Les informations fournies ne constituent pas un conseil fiscal. Les investisseurs doivent consulter leur conseiller fiscal personnel avant toute décision. L'application de toute déduction fiscale relève de la seule responsabilité de l'investisseur, qui doit évaluer, avec son conseiller, si les conditions d'application de la déduction sont réunies et si elle est avantageuse pour sa situation fiscale individuelle.
Il est proposé la constitution d'une Société par Actions Simplifiée (SAS) à capital variable en France – une société à responsabilité limitée – en tant que Société à Vocation Spécifique (SPV) ayant pour objet d'investir dans des sociétés émergentes (startups) dans le monde entier.
L'objectif du SPV est de détenir les actions des startups, de les céder à l'avenir et de distribuer les plus-values générées par la cession entre les actionnaires du SPV.
Le SPV sera soumis à l'impôt sur les sociétés français (IS), au taux normal de 25 % sur le bénéfice net.
Les dividendes perçus par un SPV sont exonérés d'impôt sur les sociétés à hauteur de 95 %, à condition que le SPV détienne au moins 5 % du capital social de la société distributrice.

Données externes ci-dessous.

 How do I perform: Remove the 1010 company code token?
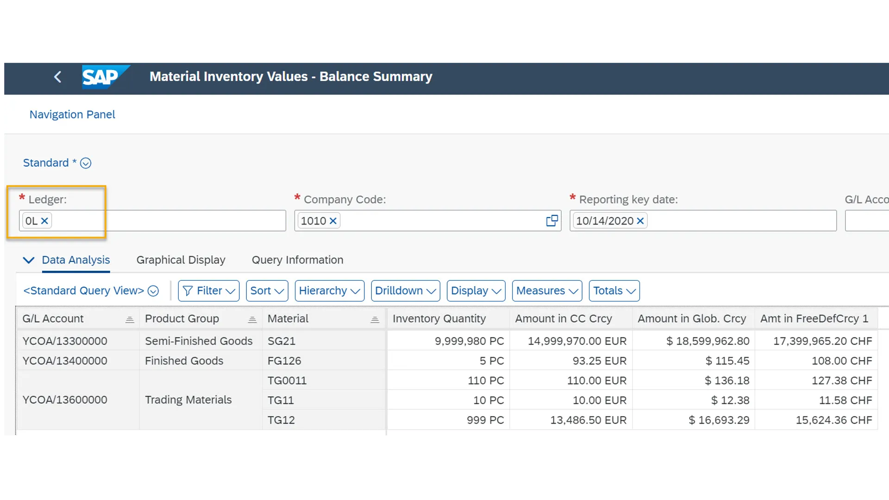coord(333,221)
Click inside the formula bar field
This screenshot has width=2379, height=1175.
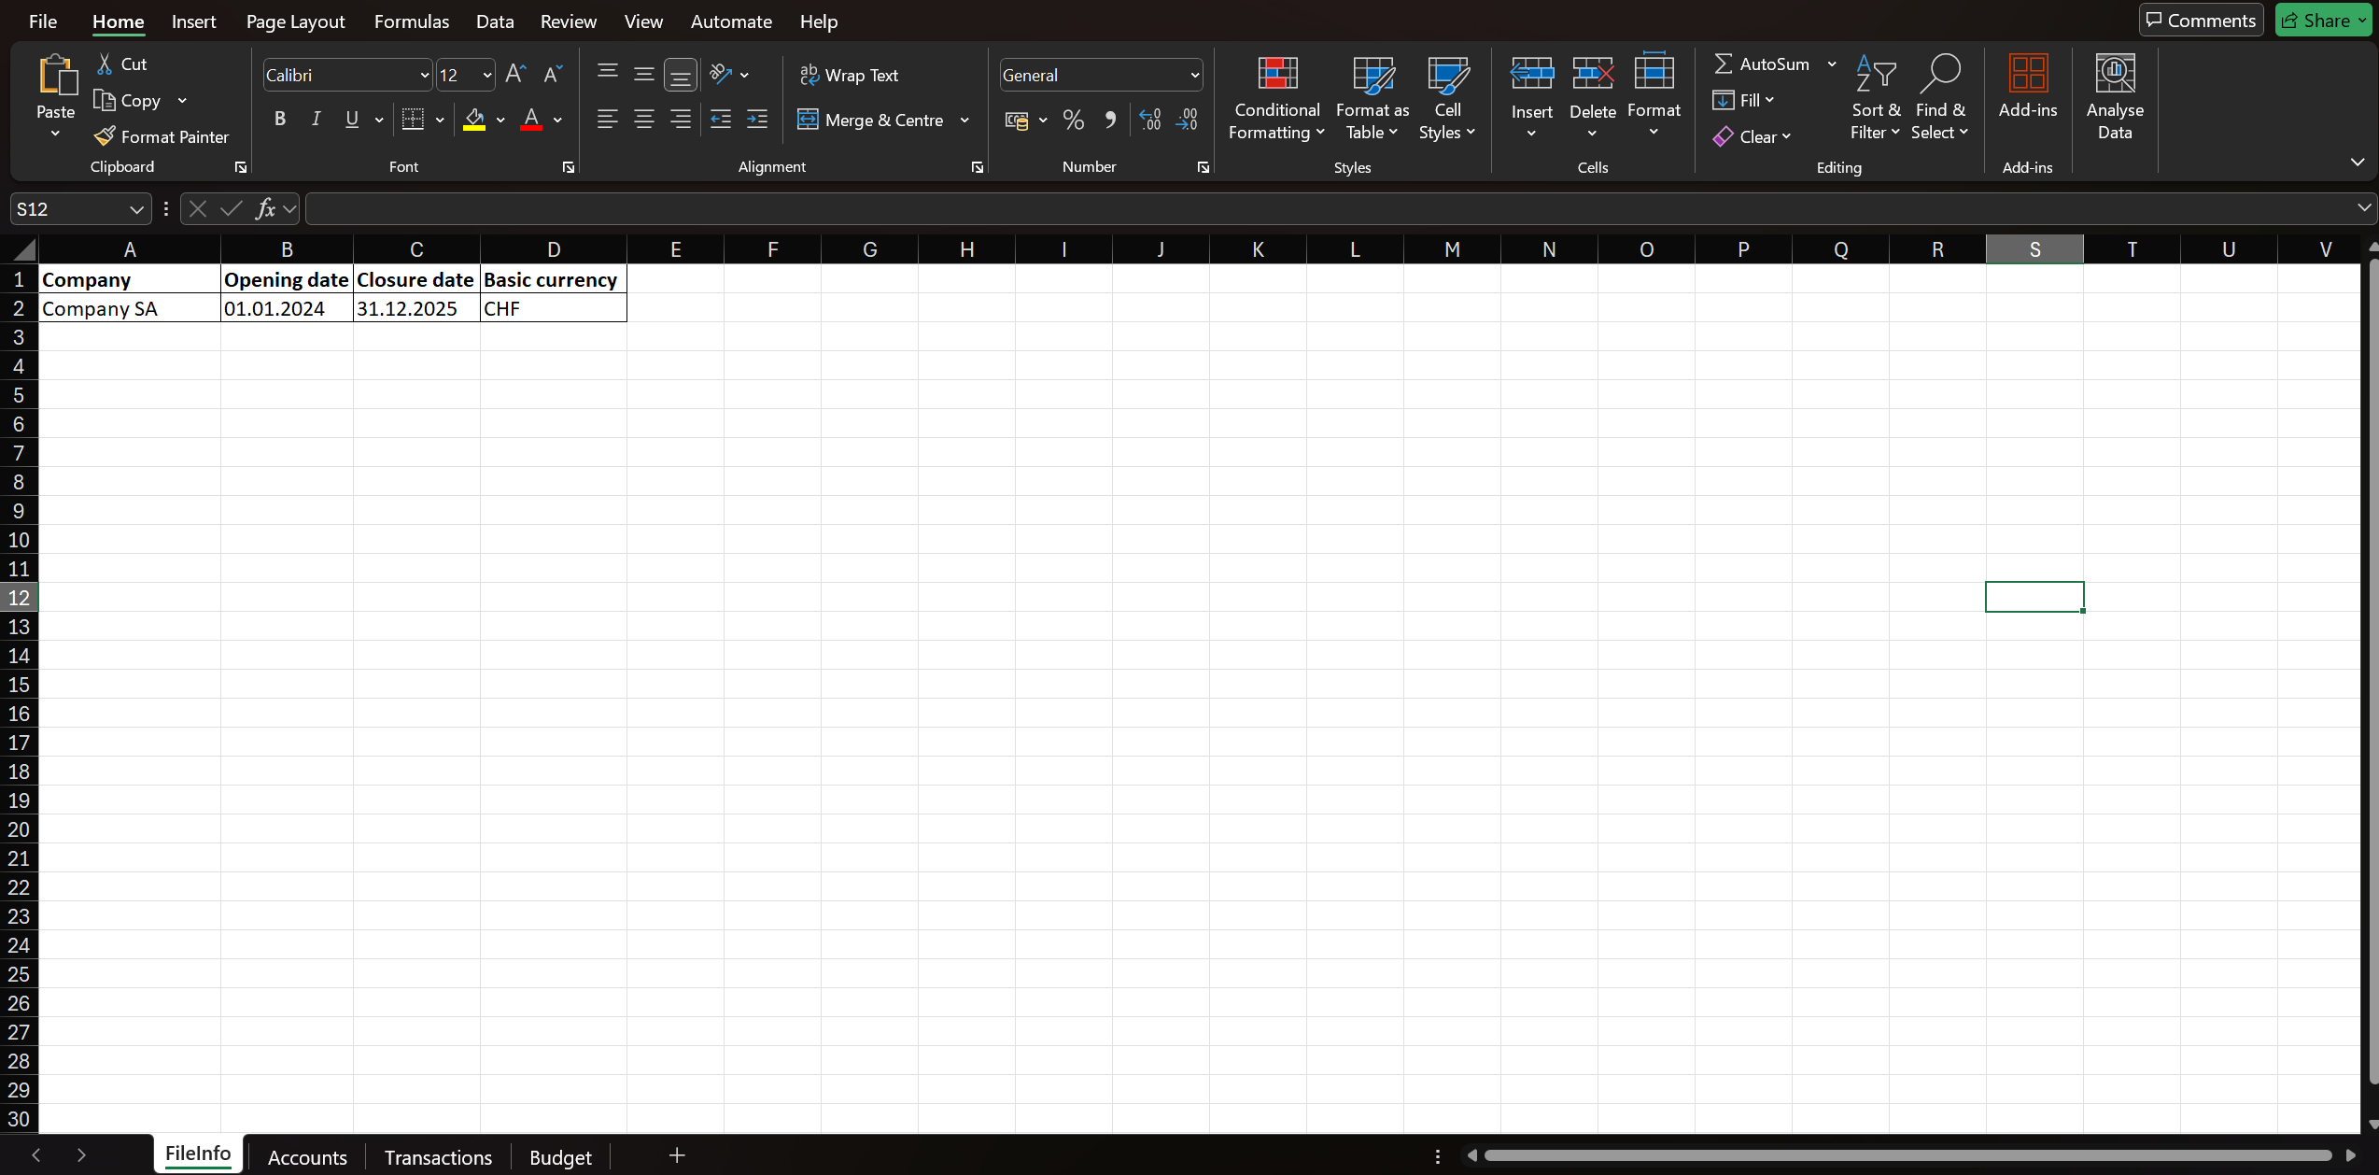tap(1307, 208)
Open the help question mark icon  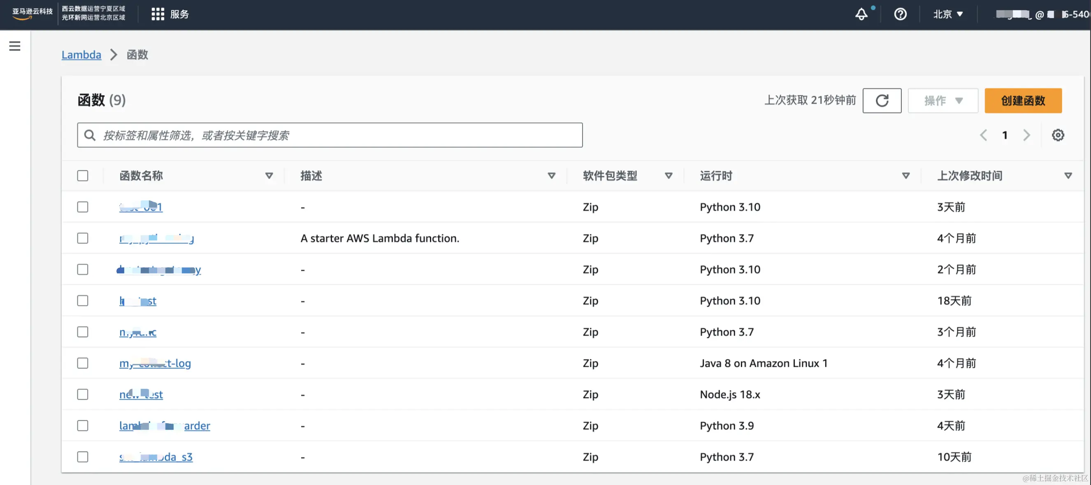point(900,14)
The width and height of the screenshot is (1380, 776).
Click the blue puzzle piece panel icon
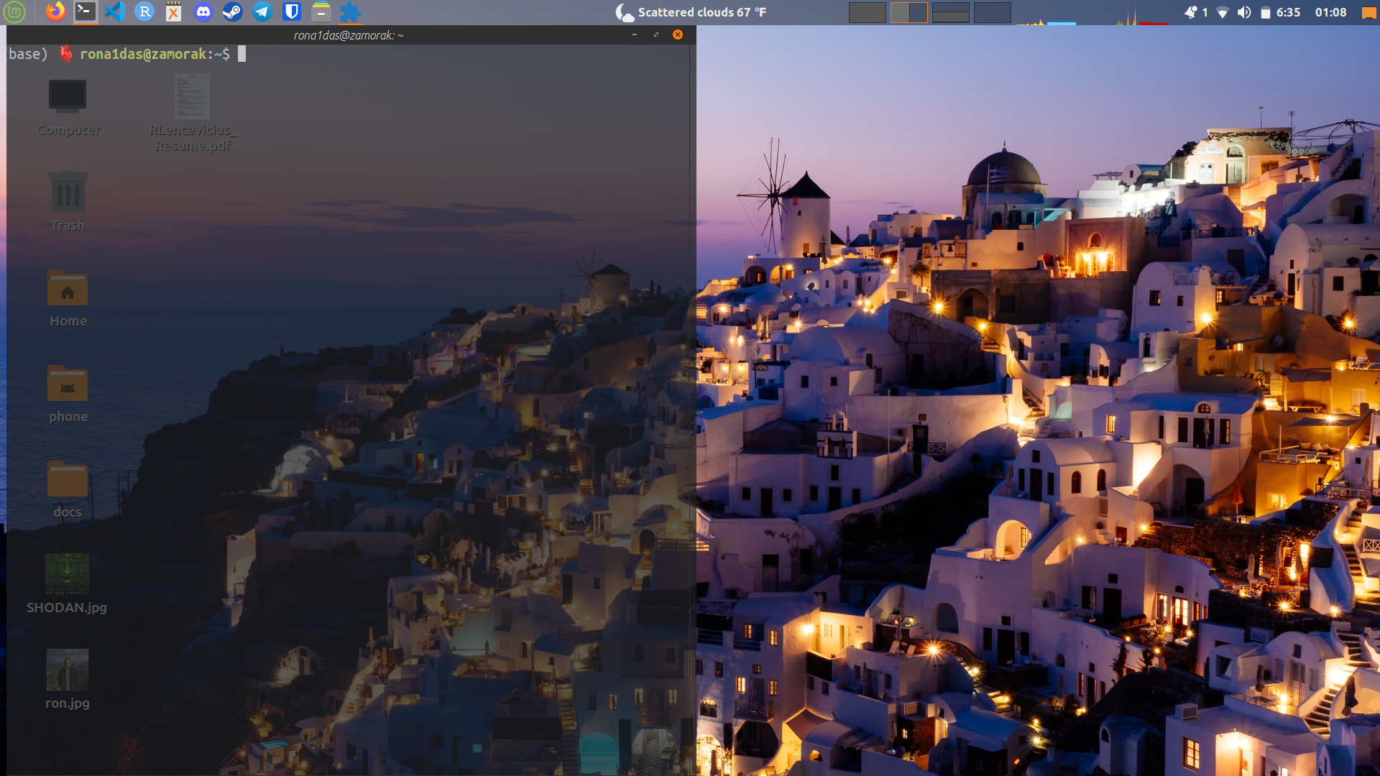pos(350,12)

Les produits positifs (plus-values) perçus par le SPV lors de la cession de ses participations dans une startup sont exonérés d'impôt sur les sociétés à hauteur de 88 %, à condition que le SPV détienne au moins 5 % du capital social de la startup et ait conservé cette participation pendant une durée minimale de deux ans avant la cession.
Les startups européennes peuvent bénéficier de leviers fiscaux. Vous pouvez consulter un conseiller fiscaliste afin de vérifier votre éligibilité.
Sur le montant investi, plafonné à 50 k€ (célibataire) ou 100 k€ (couple). Durée de détention minimum : 5 ans.
Après 5 ans de détention, plus-values exonérées d'impôt sur le revenu. Plafond de 225 k€.
Réinvestissement de plus-values d'apport sous 24 mois. Idéal pour les chefs d'entreprise après une cession.
Chaque projet d'investissement est analysé par un avocat fiscaliste indépendant afin de préciser les dispositifs fiscaux applicables.
Le traitement fiscal est susceptible d'être modifié ultérieurement et dépend de la situation individuelle de chaque souscripteur ainsi que du respect de conditions propres à chaque dispositif (notamment durée de détention, qualité et indépendance de l'investisseur, résidence fiscale, plafonds d'investissement, obligations déclaratives). Il est recommandé d'envisager la consultation de conseillers, afin d'être assisté dans la détermination de ces considérations.
En France, les dividendes perçus par une personne physique sont par défaut soumis au Prélèvement Forfaitaire Unique (PFU), aussi appelé « flat tax », au taux global de 31,4 % depuis le 1er janvier 2026 (12,8 % d'impôt sur le revenu + 18,6 % de prélèvements sociaux, contre 30 % auparavant). Le contribuable conserve toutefois l'option d'opter pour l'imposition au barème progressif de l'impôt sur le revenu, ce qui peut s'avérer plus avantageux dans certains cas (notamment grâce à l'abattement de 40 % applicable sur les dividendes dans ce régime). Les dividendes doivent être déclarés annuellement dans la déclaration de revenus (formulaire 2042), que le contribuable réside en France ou perçoive des dividendes de source étrangère — auquel cas des obligations déclaratives supplémentaires peuvent s'appliquer (notamment le formulaire 3916 pour les comptes détenus à l'étranger).
Pour les personnes morales (sociétés soumises à l'impôt sur les sociétés), les dividendes perçus sont en principe intégrés au résultat imposable et soumis à l'IS au taux normal (25 %), sauf application du régime mère-fille qui permet, sous certaines conditions (détention d'au moins 5 % du capital pendant au moins deux ans), une exonération à hauteur de 95 % des dividendes reçus. Les dividendes distribués par une société à ses actionnaires ne sont, quant à eux, pas déductibles du résultat imposable de la société distributrice.